Trainee Profile database indexing baseline tests
Experiment plan and results | Trainee Self Service performance: with and without database indexing |
---|---|
Experiment owner | @Reuben Roberts |
Reviewers | @Andy Nash (Unlicensed) |
Approver | |
Optimizely link |
|
Jira ticket(s) | |
Status | In review / In progress / Complete |
On this page |
Stakeholder summary
Adding an index to the Trainee Details database improved overall speed to retrieve a trainee profile by a factor of two.
Experiment planning
Overview
This was a baselining experiment to determine the performance impact of database indexing for the Trainee Details component of TIS Self-Service.
Improved performance would mean that trainee users would be able to see their data more quickly, as this would reduce the load time of the Trainee Details interface.

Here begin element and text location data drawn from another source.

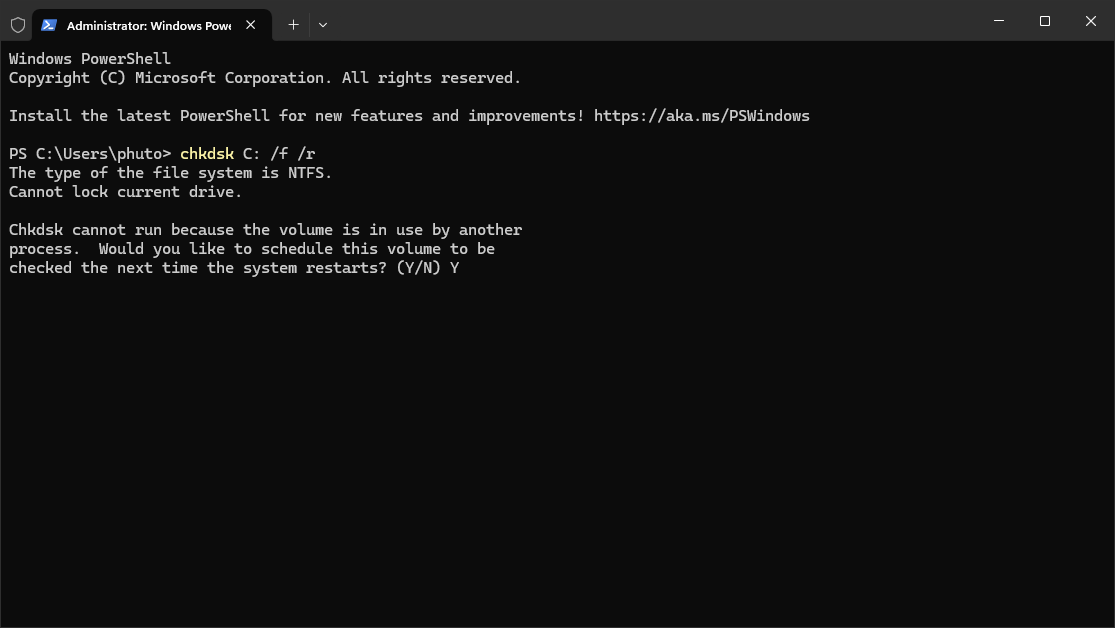This screenshot has height=628, width=1115.
Task: Expand the new tab profile dropdown chevron
Action: click(x=323, y=25)
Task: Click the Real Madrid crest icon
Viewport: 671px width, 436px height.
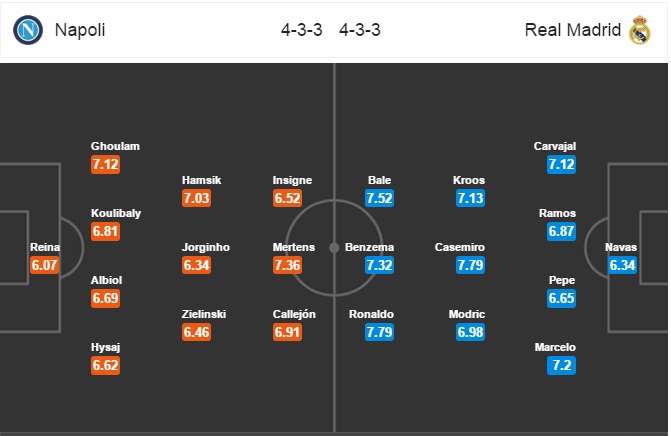Action: click(639, 30)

Improved performance would increase the rate at which changes from other parts of the TIS system can be synchronised with the Trainee Self-Service component, reducing the possibility of confusion resulting from contradictory trainee details appearing in different parts of the TIS system.
Hypothesis
We hypothesize that adding a database index
will decrease the time taken to retrieve a Trainee Profile from the database
Metrics
Time to retrieve a complete Trainee Profile using the Trainee Details APIprimary metric
Database-level processing time for the above secondary metric
Targeting
This experiment would impact
Trainee sync (tis-trainee-sync)
Trainee User Interface (tis-trainee-ui)
Environment
Profiling was conducted on a Dell running Windows 10 and equipped with an Intel(R) Core(TM) i7-8750H CPU @ 2.20GHz and 32.0GB RAM. No specific standardisation was applied to system resources available to the software, since the profiling was intended to be comparative (i.e. A/B).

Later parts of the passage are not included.